**Directions**
Reproduce the lines of the listing exactly, beginning at the top, until the line with "Viewport: 1235px width, 695px height." has been reproduced too.

**Stored data**
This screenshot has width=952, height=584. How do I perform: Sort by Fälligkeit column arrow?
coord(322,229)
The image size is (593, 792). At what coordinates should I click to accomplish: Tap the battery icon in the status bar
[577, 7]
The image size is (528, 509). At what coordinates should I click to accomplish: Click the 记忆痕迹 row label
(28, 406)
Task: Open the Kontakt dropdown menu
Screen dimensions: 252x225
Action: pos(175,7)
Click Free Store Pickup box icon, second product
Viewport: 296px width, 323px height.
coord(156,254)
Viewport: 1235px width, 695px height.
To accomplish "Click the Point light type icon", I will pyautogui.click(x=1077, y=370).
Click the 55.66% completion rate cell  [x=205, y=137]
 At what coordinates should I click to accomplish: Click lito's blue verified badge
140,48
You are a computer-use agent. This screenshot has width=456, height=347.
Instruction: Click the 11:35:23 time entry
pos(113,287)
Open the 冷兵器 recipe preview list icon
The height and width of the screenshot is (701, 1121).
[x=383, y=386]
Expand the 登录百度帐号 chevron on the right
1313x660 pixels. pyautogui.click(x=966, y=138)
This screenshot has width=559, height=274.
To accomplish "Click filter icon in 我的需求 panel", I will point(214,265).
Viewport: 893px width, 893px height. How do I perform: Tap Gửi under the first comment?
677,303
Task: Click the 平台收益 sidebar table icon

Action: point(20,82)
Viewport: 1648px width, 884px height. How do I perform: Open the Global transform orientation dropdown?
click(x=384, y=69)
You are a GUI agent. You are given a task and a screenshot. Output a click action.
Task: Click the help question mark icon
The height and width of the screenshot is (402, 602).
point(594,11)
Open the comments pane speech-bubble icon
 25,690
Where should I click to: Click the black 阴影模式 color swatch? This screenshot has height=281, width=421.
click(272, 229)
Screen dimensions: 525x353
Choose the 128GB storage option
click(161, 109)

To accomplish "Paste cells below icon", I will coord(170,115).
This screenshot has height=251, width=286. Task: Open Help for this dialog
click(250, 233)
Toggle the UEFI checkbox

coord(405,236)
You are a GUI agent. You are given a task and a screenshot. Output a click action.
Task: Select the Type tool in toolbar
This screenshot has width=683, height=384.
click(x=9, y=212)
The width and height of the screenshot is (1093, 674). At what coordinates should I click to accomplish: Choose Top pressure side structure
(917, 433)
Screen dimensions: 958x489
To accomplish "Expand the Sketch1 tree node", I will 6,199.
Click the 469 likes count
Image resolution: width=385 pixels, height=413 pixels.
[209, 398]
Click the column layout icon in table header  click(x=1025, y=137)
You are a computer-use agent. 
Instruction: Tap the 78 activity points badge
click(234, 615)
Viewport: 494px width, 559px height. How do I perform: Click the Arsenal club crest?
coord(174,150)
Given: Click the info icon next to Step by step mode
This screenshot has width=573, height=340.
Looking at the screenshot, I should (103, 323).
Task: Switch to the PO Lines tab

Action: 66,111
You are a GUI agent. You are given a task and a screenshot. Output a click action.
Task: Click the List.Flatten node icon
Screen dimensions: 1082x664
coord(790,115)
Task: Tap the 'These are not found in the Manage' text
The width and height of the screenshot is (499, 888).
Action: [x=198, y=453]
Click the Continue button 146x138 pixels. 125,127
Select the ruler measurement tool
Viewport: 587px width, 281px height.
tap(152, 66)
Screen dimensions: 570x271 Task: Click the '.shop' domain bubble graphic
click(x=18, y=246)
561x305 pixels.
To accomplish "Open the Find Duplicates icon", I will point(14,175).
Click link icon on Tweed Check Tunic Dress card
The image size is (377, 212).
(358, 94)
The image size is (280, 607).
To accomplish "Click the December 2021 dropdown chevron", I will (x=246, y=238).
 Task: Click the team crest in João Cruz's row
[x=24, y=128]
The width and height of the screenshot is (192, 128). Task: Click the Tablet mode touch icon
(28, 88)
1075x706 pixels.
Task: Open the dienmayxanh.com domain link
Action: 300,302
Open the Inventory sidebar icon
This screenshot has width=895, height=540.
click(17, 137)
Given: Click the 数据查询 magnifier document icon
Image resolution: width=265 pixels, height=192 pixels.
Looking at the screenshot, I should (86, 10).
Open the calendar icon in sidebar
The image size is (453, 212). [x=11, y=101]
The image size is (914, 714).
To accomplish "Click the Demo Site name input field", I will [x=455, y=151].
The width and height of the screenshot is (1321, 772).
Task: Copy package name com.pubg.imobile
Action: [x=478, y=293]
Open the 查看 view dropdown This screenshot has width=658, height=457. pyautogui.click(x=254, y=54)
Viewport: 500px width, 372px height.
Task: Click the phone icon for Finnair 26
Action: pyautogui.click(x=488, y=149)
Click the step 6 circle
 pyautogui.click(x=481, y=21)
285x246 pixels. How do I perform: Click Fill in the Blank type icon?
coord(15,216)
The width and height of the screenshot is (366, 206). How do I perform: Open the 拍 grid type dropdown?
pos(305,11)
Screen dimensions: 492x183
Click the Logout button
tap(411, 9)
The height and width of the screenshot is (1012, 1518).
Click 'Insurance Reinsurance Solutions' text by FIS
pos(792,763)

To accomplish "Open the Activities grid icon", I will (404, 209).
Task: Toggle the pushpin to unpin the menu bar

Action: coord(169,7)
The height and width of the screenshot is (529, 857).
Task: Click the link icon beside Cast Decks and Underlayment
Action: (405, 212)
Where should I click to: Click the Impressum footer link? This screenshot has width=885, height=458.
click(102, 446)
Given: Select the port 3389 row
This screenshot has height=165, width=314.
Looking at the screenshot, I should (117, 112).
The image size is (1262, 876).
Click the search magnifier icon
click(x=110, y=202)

**Response**
This screenshot has width=952, height=584. How do I perform: Sort by Fälligkeit column arrow?
coord(322,229)
The image size is (593, 792). At what coordinates should I click to accomplish: Tap the battery icon in the status bar
[577, 7]
The image size is (528, 509). At what coordinates should I click to accomplish: Click the 记忆痕迹 row label
(28, 406)
Task: Open the Kontakt dropdown menu
Screen dimensions: 252x225
Action: pos(175,7)
Click Free Store Pickup box icon, second product
Viewport: 296px width, 323px height.
coord(156,254)
Viewport: 1235px width, 695px height.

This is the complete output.